TASK INSTRUCTIONS:
Copy the material starting at the line containing "Where should I" and ending at the line containing "Viewport: 846px width, 530px", replacing "Rapid Vienna" with "Austria Wien" and leaving everything else unchanged.

RECORDED INFORMATION:
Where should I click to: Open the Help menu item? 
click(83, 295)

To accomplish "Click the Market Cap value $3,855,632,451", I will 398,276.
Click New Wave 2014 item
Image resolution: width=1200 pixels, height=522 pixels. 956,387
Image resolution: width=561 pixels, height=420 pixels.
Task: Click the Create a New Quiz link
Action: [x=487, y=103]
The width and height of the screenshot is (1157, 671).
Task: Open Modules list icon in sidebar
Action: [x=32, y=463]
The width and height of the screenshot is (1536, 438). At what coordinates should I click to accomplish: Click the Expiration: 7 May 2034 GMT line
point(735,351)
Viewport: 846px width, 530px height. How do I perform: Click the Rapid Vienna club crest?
...
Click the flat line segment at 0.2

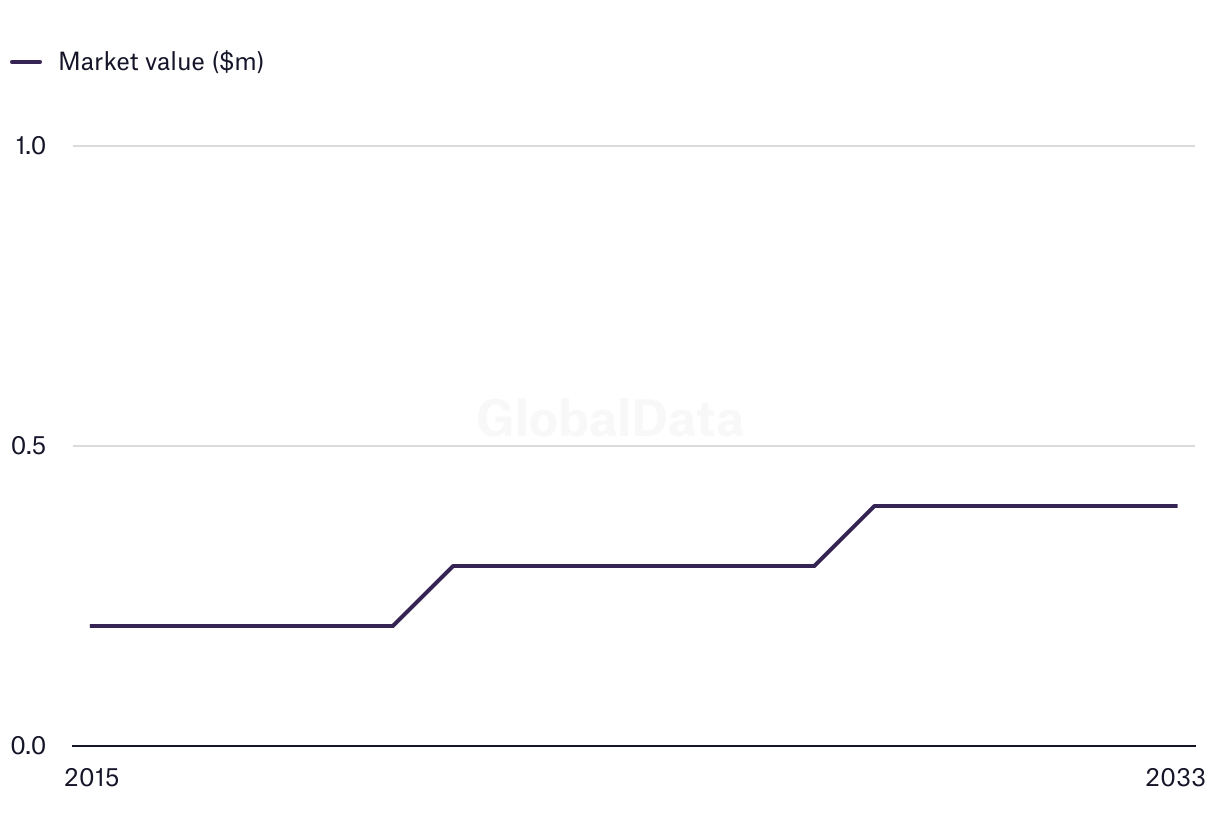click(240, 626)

THE COMPLETED TASK:
Where should I click to: Open the Help menu item? 
click(83, 295)

To accomplish "Click the Market Cap value $3,855,632,451", I will 398,276.
Click New Wave 2014 item
Image resolution: width=1200 pixels, height=522 pixels. 956,387
Image resolution: width=561 pixels, height=420 pixels.
Task: Click the Create a New Quiz link
Action: [x=487, y=103]
The width and height of the screenshot is (1157, 671).
Task: Open Modules list icon in sidebar
Action: [x=32, y=463]
The width and height of the screenshot is (1536, 438). At what coordinates should I click to accomplish: Click the Expiration: 7 May 2034 GMT line
point(735,351)
Viewport: 846px width, 530px height. How do I perform: Click the Austria Wien club crest?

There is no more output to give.